Users can express individuality by assembling robots in different ways due to the modularity of the components. Building choices change the way the game is played, because different guns or accessories have corresponding randomizers that differ and provide game balance. Users can build the model and play a game associated with that model with a relatively low cost and over a relatively short duration. Pieces are portable and semidisposable, and it is inexpensive to improve or add on to game components.

Collectibility may be enhanced by providing rarity (limited distribution of certain game components); certain game play statistics; “flavor” statistics (such as the colors or groupings of robots); rare components having more interesting “roller” design; rare components having more detailed and more interesting-looking accessories and chassis; rare chassis designs having more versatility with game play options; and premium treatments, such as those described above. These are only some of the features and benefits of the embodiments described above.

While the game is been generally described herein as employing physical models, virtual or computer-generated models may be employed, with the game being conducted on one or more computers or wireless devices (such as mobile phones). In one example, the game is performed in an online or Internet-based environment. Players purchase models, where each model may be unique (e.g., have an associated electronic serial number). Players may, via their computer, customize the model, by adding or subtracting parts, changing colors, and so forth. Players may then battle each other over the Internet, where the randomizer function is performed using a random number generation routine. Players may trade online models with each other, buy and sell them, and win points through sanctioned online tournaments. In general, all of the above game mechanics may apply to a virtualized or electronic game, and thus need not have physical components associated with it.

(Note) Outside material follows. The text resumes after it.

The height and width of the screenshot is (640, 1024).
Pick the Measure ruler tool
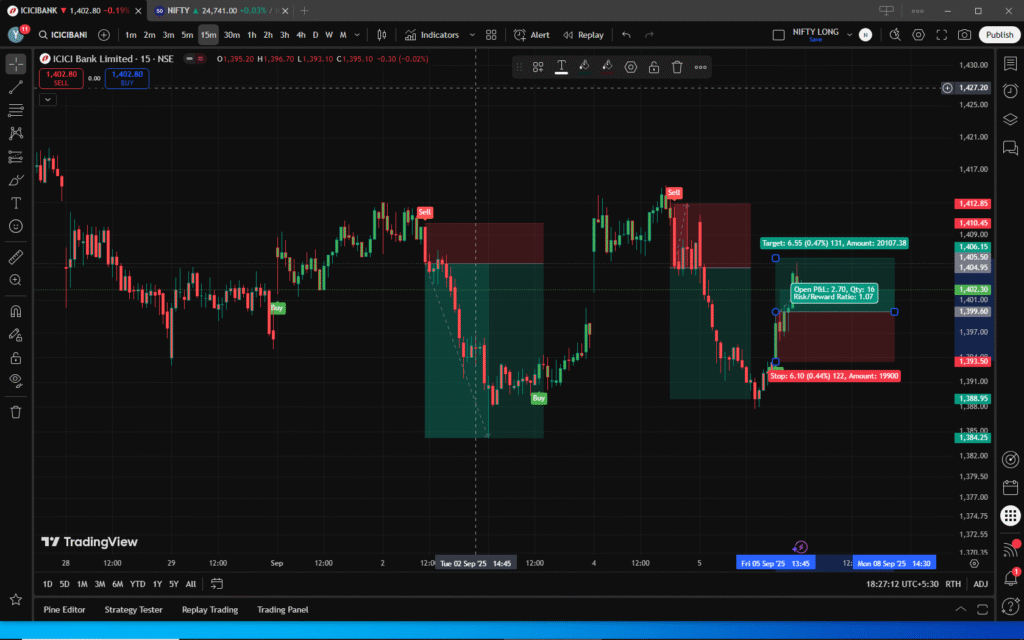16,257
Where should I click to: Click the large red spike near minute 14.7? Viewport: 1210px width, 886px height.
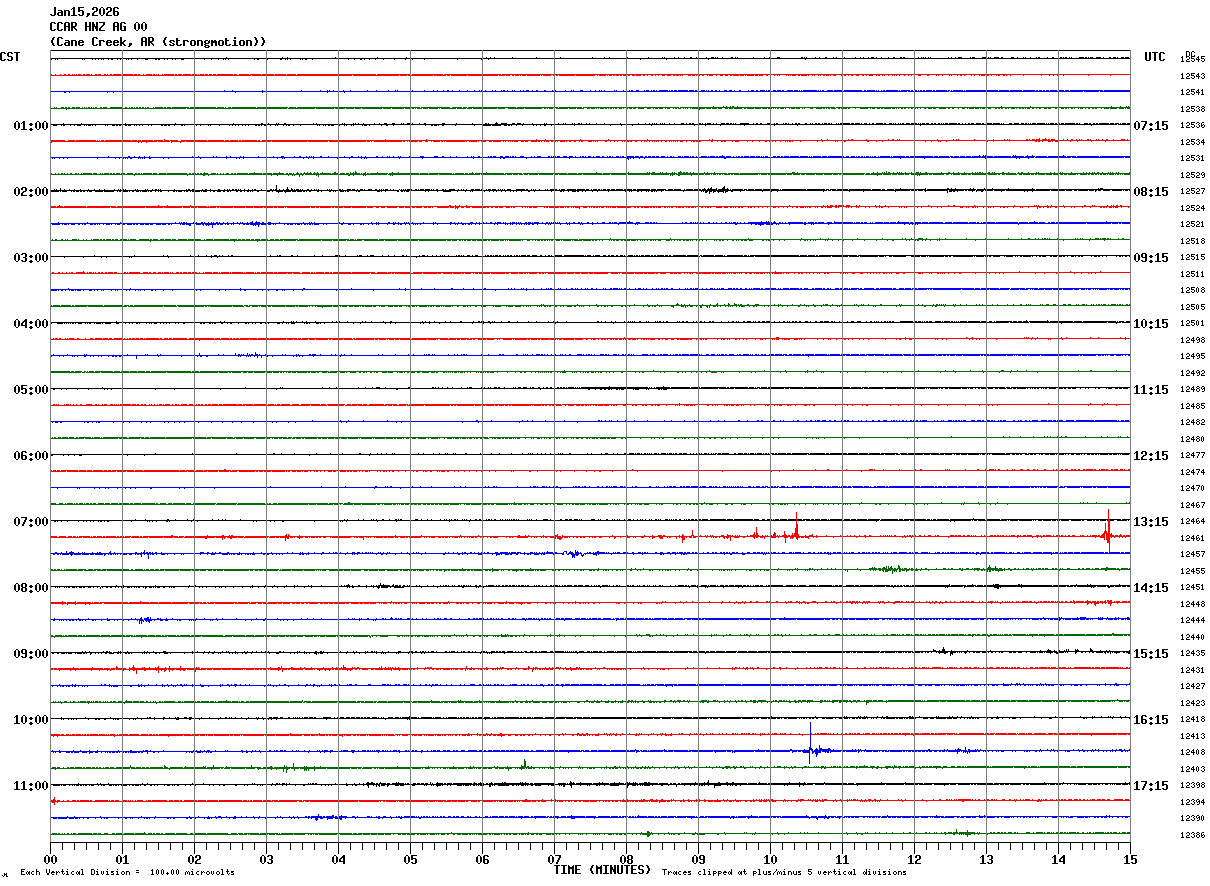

FIG. 17 and the following discussion provide a brief, general description of a suitable computing environment in which aspects of the invention can be implemented. Those skilled in the relevant art will appreciate that aspects of the invention can be practiced with various computer system configurations, including Internet appliances, hand-held devices, wearable computers, cellular or mobile phones, multi-processor systems, microprocessor-based or programmable consumer electronics, set-top boxes, network PCs, personal/desktop computers, laptop/portable computers, mini-computers, mainframe computers and the like. Aspects of the invention can be embodied in a special purpose computer or data processor that is specifically programmed, configured or constructed to perform one or more of the computer-executable instructions explained in detail below. Indeed, the term “computer,” as used generally herein, refers to any of the above devices, as well as any data processor.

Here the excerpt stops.